_Text block_:
.....

A class where we can register observers for channel state events.

 Methods ::

/*
  Initialize the class with plugin info for hook registration
*/
initialize(MYSQL_PLUGIN plugin_info)

/*
  A method to register observers to the events that come from the
  server.
*/
register_channel_observer(Channel_observer observer)

/*
  A method to remove observers.
*/
unregister_channel_observer(Channel_observer observer)


:: New class ::

  Channel_state_observer

This is class with abstract methods that recovery and the applier for
example can implement to listen to events in the server channels.
It can listen to Binlog_relay_IO_observer events:

  thread_start
  thread_stop
  applier_stop
  before_request_transmit
  after_read_event
  after_queue_event
  after_reset_slave

 Methods ::

virtual int thread_start();

...


Updated File:
recovery.cc/h
===========================

:: New fields ::

donor_channel_thread_error - reports if the recovery applier/receiver thread is dead

:: New class ::

  Recovery_channel_state_observer: public Channel_state_observer

This class will implement the recovery reaction to applier stops

 Class fields ::

thread_id - the thread id of the established channel

 Methods ::

int applier_stop()
{
  declare applier_dead = true;
  terminate_recovery_slave_threads()
  awake the recovery_condition condition
}

:: Updated logic ::

On establish_donor_connection():

  start_recovery_donor_threads
  + Recovery_channel_state_observer observer= new
  +    Recovery_channel_state_observer()

.....

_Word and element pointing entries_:

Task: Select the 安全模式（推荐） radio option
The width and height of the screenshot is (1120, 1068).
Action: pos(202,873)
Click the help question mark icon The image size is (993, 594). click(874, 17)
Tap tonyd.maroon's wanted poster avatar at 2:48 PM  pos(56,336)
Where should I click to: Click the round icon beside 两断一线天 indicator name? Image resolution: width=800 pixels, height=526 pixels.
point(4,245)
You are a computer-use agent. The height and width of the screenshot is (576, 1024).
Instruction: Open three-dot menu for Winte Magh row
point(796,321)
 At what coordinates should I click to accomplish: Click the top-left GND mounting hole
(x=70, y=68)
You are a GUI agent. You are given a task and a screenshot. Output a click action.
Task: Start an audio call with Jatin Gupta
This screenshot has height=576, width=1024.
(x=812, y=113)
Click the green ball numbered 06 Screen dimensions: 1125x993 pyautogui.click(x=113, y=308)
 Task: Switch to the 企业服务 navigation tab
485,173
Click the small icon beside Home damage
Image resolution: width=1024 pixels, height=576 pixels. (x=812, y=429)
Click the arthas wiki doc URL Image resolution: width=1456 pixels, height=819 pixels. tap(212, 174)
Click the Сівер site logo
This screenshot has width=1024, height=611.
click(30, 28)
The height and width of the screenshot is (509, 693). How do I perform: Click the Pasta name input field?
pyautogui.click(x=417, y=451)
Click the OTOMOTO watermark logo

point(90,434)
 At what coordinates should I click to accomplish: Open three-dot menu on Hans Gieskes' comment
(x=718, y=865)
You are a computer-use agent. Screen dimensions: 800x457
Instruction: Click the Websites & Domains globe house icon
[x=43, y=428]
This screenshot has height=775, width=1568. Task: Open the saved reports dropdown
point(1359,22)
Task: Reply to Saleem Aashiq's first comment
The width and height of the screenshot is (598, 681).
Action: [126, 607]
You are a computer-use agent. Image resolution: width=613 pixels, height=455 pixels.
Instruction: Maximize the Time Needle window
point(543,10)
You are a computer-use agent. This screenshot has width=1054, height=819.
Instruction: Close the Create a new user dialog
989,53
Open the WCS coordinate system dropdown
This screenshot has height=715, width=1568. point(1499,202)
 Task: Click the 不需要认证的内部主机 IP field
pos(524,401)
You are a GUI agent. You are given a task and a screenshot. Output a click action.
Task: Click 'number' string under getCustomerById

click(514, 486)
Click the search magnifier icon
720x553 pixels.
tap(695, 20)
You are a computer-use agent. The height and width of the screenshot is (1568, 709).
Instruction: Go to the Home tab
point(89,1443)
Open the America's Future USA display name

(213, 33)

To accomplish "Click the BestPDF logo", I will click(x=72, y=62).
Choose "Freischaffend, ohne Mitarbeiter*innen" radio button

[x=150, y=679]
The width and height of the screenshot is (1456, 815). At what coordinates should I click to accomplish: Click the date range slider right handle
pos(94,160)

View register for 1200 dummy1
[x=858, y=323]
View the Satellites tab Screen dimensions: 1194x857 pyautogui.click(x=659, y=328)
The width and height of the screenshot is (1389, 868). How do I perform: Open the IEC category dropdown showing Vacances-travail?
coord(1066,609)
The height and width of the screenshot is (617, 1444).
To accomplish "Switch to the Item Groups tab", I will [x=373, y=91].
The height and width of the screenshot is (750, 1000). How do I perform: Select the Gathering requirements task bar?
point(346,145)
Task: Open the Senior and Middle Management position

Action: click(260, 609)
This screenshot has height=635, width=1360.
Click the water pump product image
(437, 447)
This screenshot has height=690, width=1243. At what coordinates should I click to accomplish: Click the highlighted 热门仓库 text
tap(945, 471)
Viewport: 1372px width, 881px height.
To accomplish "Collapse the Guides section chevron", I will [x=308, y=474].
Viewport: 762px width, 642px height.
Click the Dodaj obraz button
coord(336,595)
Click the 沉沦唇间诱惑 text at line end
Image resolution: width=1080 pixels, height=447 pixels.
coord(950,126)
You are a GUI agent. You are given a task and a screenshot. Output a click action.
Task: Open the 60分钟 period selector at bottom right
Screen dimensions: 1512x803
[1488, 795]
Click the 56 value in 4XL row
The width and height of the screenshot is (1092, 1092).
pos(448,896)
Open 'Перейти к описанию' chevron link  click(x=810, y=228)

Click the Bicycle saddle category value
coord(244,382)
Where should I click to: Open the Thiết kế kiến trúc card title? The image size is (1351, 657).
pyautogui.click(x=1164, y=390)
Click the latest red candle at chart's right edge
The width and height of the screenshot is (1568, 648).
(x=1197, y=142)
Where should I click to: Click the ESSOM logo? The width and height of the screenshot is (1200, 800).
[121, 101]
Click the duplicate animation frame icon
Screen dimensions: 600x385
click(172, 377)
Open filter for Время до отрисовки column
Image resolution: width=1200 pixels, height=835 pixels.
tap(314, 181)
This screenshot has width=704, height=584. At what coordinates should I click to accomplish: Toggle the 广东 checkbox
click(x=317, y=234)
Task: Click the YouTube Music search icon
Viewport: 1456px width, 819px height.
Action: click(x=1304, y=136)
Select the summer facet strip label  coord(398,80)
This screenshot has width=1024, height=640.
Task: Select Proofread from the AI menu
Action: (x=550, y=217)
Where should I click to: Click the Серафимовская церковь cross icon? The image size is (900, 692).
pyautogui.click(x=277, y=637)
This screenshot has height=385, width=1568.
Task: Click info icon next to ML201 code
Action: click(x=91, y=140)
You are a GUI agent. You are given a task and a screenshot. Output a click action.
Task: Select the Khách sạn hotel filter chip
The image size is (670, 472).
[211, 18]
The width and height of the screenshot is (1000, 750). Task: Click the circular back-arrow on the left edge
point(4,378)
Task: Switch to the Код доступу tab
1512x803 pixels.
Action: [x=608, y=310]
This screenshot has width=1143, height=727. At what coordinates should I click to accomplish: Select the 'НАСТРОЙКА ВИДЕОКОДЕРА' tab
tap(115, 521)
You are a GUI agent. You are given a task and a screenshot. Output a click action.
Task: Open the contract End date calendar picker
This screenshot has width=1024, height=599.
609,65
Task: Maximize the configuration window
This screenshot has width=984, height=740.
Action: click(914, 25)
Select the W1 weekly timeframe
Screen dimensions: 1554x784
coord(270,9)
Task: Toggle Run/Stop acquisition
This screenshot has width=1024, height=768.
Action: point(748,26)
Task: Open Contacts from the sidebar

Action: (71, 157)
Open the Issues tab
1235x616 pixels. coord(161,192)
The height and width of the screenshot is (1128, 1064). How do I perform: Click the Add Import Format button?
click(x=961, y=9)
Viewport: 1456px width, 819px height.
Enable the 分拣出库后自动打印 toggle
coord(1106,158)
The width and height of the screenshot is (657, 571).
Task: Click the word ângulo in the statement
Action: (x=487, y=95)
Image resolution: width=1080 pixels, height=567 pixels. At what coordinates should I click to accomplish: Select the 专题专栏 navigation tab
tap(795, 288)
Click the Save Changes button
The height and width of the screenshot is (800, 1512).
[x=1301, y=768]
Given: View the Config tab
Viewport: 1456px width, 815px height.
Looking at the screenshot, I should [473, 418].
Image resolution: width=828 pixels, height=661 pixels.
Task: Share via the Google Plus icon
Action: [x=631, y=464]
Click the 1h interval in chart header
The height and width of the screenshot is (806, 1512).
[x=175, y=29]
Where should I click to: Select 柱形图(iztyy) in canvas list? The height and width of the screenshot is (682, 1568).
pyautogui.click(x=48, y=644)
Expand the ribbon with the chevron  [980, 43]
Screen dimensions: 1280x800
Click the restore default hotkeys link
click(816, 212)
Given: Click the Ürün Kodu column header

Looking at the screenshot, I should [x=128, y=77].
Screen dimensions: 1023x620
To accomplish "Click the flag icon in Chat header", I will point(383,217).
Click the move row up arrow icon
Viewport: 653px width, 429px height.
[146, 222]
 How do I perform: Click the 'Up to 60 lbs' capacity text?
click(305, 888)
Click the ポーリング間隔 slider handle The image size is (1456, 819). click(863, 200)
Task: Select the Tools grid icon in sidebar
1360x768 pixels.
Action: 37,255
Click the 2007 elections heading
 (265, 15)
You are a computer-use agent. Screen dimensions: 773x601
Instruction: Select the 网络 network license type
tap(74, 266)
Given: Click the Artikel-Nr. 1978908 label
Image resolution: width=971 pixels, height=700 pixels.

.....

_Problems to work on_:
1: In the channel observer design notes, what does the donor_channel_thread_error field report?
2: Return the part of the channel observer design notes between "This class will" and "int applier_stop()", inclusive.
3: Translate this sentence from the channel observer design notes into Spanish: "This class will implement the recovery reaction to applier stops"

_Solutions_:
1: It reports whether the recovery applier/receiver thread is dead.

2:
This class will implement the recovery reaction to applier stops

 Class fields ::

thread_id - the thread id of the established channel

 Methods ::

int applier_stop()

3: Esta clase implementará la reacción de la recuperación ante las detenciones del aplicador.